I was reading Uwe Johnson's Jahrestage, a story that is told like a diary over the course of one year, August 1967 to August 1968. Everyday the protagonist reads snippets from The New York Times; just random news from the front page, usually about the "conflict" in Vietnam or the "Negro riots." I wanted to translate this particular one for you, because it mentions John McCain. And it brings up an issue that no one mentions these days, the fact that McCain was conducting a napalm air raid when he was shot down.
Background: Johnson's Jahrestage is a 1,800-page tome released in four volumes in 1971, 1973, 1975, and 1985. Each "day" (or chapter) begins with news from The New York Times for that day in 1967 in the life of the main character, an East German defector:
October 28, 1967 Saturday
John Sidney McCain III was shot down over Hanoi.
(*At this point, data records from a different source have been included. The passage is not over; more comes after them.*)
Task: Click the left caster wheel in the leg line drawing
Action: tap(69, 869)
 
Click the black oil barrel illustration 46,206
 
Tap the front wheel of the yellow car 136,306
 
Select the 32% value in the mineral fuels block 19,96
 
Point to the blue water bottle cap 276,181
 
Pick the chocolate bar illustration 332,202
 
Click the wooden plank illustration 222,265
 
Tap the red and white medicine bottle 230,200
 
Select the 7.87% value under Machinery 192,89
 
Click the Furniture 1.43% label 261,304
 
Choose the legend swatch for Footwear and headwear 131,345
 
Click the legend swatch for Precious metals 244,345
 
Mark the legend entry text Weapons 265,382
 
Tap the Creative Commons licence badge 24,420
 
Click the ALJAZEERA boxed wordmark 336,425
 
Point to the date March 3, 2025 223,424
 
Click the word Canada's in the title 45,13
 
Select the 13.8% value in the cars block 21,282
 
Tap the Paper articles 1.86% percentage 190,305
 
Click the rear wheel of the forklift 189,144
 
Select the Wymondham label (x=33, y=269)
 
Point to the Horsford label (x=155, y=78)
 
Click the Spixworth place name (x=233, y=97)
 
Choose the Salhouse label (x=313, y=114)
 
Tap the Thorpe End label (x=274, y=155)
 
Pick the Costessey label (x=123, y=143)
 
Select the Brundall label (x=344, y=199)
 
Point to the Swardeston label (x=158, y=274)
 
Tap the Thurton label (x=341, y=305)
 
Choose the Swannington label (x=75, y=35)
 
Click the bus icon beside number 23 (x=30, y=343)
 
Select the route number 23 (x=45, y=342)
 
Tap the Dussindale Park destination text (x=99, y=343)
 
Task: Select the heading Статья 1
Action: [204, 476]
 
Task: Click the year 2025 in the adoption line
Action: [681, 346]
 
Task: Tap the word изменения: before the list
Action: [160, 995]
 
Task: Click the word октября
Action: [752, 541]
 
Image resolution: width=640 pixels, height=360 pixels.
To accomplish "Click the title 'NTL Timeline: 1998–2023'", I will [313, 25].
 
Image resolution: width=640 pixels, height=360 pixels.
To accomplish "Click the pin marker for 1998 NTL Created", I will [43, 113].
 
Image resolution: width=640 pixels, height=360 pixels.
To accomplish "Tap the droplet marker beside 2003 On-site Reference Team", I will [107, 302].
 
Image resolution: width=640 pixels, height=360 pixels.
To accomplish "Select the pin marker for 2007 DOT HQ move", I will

In July he had witnessed the fire aboard the aircraft carrier Forrestal. After he had seen, in his words, "what the explosions and napalm had done to our men on the ship, I'm not so sure that I would ever be able to drop the stuff over North Viet Nam myself." But he was doing just that and Radio Hanoi reported his capture yesterday.
The rest of October 28, 1967, is spent with the main character Gesine reading about a memory experiment conducted at Princeton in which the participants demonstrated the ease of forgetting. As for our collective memory, it seems we have forgotten a lot ourselves. No one talks about napalm raids anymore. Only war heroes.